ASSIGNMENT
Restate each entry word for word. Keep every detail intact.

INFORMATION
* * *
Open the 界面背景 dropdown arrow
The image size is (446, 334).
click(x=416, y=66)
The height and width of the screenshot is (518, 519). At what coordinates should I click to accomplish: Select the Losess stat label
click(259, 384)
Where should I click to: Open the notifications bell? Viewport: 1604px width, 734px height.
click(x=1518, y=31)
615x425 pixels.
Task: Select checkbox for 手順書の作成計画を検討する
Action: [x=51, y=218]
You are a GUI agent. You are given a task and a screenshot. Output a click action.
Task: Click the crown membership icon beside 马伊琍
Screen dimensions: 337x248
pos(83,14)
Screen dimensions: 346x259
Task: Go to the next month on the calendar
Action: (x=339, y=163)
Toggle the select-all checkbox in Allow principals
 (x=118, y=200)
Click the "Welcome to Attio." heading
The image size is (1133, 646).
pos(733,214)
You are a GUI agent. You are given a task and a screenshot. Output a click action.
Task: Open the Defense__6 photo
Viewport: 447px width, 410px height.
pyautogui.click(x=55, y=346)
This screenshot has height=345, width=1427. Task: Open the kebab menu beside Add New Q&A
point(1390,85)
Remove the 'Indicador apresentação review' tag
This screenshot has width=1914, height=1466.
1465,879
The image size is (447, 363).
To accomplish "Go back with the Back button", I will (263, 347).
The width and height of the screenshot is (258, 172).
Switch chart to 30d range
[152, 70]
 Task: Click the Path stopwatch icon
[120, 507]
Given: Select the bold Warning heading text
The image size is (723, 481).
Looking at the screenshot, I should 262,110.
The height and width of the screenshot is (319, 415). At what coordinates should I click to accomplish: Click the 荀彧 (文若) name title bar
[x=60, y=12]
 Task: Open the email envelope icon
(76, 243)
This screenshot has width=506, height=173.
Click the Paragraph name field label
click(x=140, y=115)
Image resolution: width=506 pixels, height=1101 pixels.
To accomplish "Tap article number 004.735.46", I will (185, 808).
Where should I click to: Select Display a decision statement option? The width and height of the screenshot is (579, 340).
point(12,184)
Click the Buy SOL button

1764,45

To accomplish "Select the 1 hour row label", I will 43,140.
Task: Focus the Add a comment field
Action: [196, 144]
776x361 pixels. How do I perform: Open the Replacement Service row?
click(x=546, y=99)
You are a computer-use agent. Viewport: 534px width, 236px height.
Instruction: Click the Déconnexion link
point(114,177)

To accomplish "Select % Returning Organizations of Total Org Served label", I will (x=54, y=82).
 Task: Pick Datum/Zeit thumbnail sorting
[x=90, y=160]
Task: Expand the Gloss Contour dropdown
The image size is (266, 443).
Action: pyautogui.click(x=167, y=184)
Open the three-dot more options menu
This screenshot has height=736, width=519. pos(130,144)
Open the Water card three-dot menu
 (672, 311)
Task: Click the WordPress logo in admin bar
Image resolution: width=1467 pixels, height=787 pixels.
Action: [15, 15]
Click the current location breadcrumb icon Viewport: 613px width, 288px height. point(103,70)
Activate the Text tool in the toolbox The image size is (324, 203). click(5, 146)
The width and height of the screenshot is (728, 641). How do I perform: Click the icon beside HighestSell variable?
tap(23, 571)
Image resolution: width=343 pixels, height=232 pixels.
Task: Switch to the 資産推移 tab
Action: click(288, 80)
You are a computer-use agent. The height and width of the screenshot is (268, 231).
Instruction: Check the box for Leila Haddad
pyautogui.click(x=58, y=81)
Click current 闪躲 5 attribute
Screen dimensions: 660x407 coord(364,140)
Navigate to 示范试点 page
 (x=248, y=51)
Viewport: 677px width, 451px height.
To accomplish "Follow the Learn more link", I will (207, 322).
* * *
EXPECTED ANSWER
Open the 界面背景 dropdown arrow
The image size is (446, 334).
click(x=416, y=66)
The height and width of the screenshot is (518, 519). At what coordinates should I click to accomplish: Select the Losess stat label
click(259, 384)
Where should I click to: Open the notifications bell? Viewport: 1604px width, 734px height.
click(x=1518, y=31)
615x425 pixels.
Task: Select checkbox for 手順書の作成計画を検討する
Action: [x=51, y=218]
You are a GUI agent. You are given a task and a screenshot. Output a click action.
Task: Click the crown membership icon beside 马伊琍
Screen dimensions: 337x248
pos(83,14)
Screen dimensions: 346x259
Task: Go to the next month on the calendar
Action: (x=339, y=163)
Toggle the select-all checkbox in Allow principals
 (x=118, y=200)
Click the "Welcome to Attio." heading
The image size is (1133, 646).
pos(733,214)
You are a GUI agent. You are given a task and a screenshot. Output a click action.
Task: Open the Defense__6 photo
Viewport: 447px width, 410px height.
pyautogui.click(x=55, y=346)
This screenshot has height=345, width=1427. Task: Open the kebab menu beside Add New Q&A
point(1390,85)
Remove the 'Indicador apresentação review' tag
This screenshot has width=1914, height=1466.
1465,879
The image size is (447, 363).
To accomplish "Go back with the Back button", I will (263, 347).
The width and height of the screenshot is (258, 172).
Switch chart to 30d range
[152, 70]
 Task: Click the Path stopwatch icon
[120, 507]
Given: Select the bold Warning heading text
The image size is (723, 481).
Looking at the screenshot, I should 262,110.
The height and width of the screenshot is (319, 415). At what coordinates should I click to accomplish: Click the 荀彧 (文若) name title bar
[x=60, y=12]
 Task: Open the email envelope icon
(76, 243)
This screenshot has width=506, height=173.
Click the Paragraph name field label
click(x=140, y=115)
Image resolution: width=506 pixels, height=1101 pixels.
To accomplish "Tap article number 004.735.46", I will (185, 808).
Where should I click to: Select Display a decision statement option? The width and height of the screenshot is (579, 340).
point(12,184)
Click the Buy SOL button

1764,45

To accomplish "Select the 1 hour row label", I will 43,140.
Task: Focus the Add a comment field
Action: [196, 144]
776x361 pixels. How do I perform: Open the Replacement Service row?
click(x=546, y=99)
You are a computer-use agent. Viewport: 534px width, 236px height.
Instruction: Click the Déconnexion link
point(114,177)

To accomplish "Select % Returning Organizations of Total Org Served label", I will (x=54, y=82).
 Task: Pick Datum/Zeit thumbnail sorting
[x=90, y=160]
Task: Expand the Gloss Contour dropdown
The image size is (266, 443).
Action: pyautogui.click(x=167, y=184)
Open the three-dot more options menu
This screenshot has height=736, width=519. pos(130,144)
Open the Water card three-dot menu
 (672, 311)
Task: Click the WordPress logo in admin bar
Image resolution: width=1467 pixels, height=787 pixels.
Action: [15, 15]
Click the current location breadcrumb icon Viewport: 613px width, 288px height. point(103,70)
Activate the Text tool in the toolbox The image size is (324, 203). click(5, 146)
The width and height of the screenshot is (728, 641). How do I perform: Click the icon beside HighestSell variable?
tap(23, 571)
Image resolution: width=343 pixels, height=232 pixels.
Task: Switch to the 資産推移 tab
Action: click(288, 80)
You are a computer-use agent. The height and width of the screenshot is (268, 231).
Instruction: Check the box for Leila Haddad
pyautogui.click(x=58, y=81)
Click current 闪躲 5 attribute
Screen dimensions: 660x407 coord(364,140)
Navigate to 示范试点 page
 (x=248, y=51)
Viewport: 677px width, 451px height.
To accomplish "Follow the Learn more link", I will (207, 322).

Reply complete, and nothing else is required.